Visual Structures and Integrated Functions
Title | Visual Structures and Integrated Functions PDF eBook |
Author | Michael A. Arbib |
Publisher | Springer Science & Business Media |
Pages | 437 |
Release | 2012-12-06 |
Genre | Computers |
ISBN | 3642845452 |
This volume integrates theory and experiment to place the study of vision within the context of the action systems which use visual information. This theme is developed by stressing: (a) The importance of situating anyone part of the brain in the context of its interactions with other parts of the brain in subserving animal behavior. The title of this volume emphasizes that visual function is to be be viewed in the context of the integrated functions of the organism. (b) Both the intrinsic interest of frog and toad as animals in which to study the neural mechanisms of visuomotor coordination, and the importance of comparative studies with other organisms so that we may learn from an analysis of both similarities and differences. The present volume thus supplements our studies of frog and toad with papers on salamander, bird and reptile, turtle, rat, gerbil, rabbit, and monkey. (c) Perhaps most distinctively, the interaction between theory and experiment.
Neural Networks in Robotics
Title | Neural Networks in Robotics PDF eBook |
Author | George A. Bekey |
Publisher | Springer Science & Business Media |
Pages | 560 |
Release | 2012-12-06 |
Genre | Technology & Engineering |
ISBN | 1461531802 |
Neural Networks in Robotics is the first book to present an integrated view of both the application of artificial neural networks to robot control and the neuromuscular models from which robots were created. The behavior of biological systems provides both the inspiration and the challenge for robotics. The goal is to build robots which can emulate the ability of living organisms to integrate perceptual inputs smoothly with motor responses, even in the presence of novel stimuli and changes in the environment. The ability of living systems to learn and to adapt provides the standard against which robotic systems are judged. In order to emulate these abilities, a number of investigators have attempted to create robot controllers which are modelled on known processes in the brain and musculo-skeletal system.
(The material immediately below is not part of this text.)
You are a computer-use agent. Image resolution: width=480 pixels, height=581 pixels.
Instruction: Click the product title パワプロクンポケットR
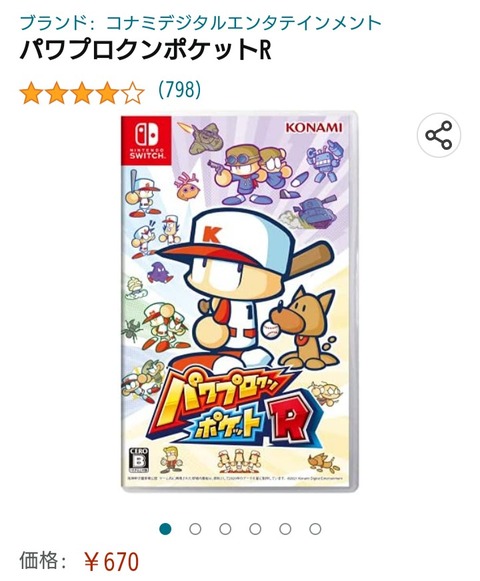pos(145,50)
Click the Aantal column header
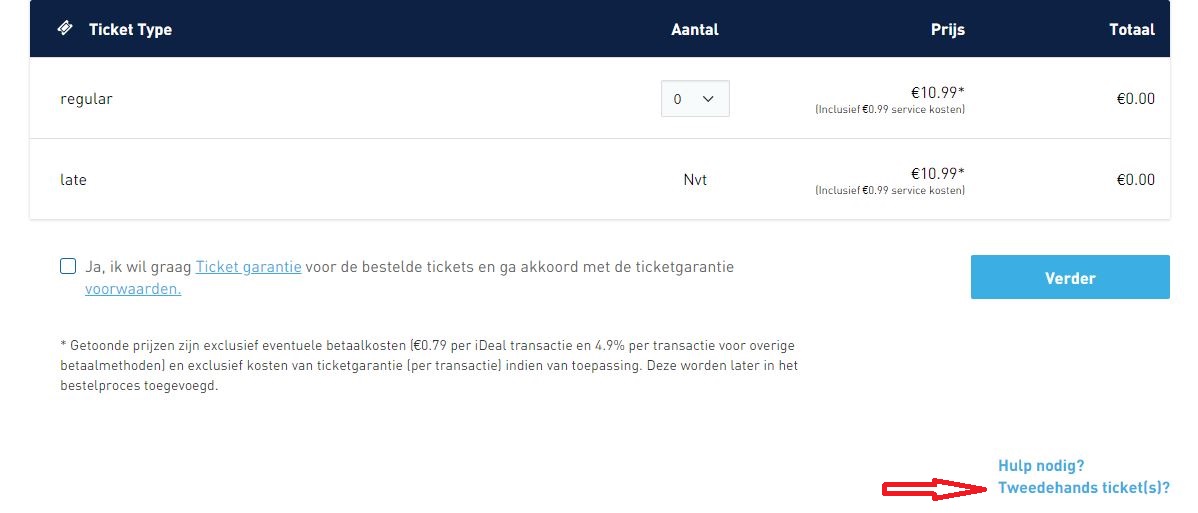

Several of these models are described in this book. On the other hand, connectionist (artificial neural network) formulations are attractive for the computation of inverse kinematics and dynamics of robots, because they can be trained for this purpose without explicit programming. Some of the computational advantages and problems of this approach are also presented. For any serious student of robotics, Neural Networks in Robotics provides an indispensable reference to the work of major researchers in the field. Similarly, since robotics is an outstanding application area for artificial neural networks, Neural Networks in Robotics is equally important to workers in connectionism and to students for sensormonitor control in living systems.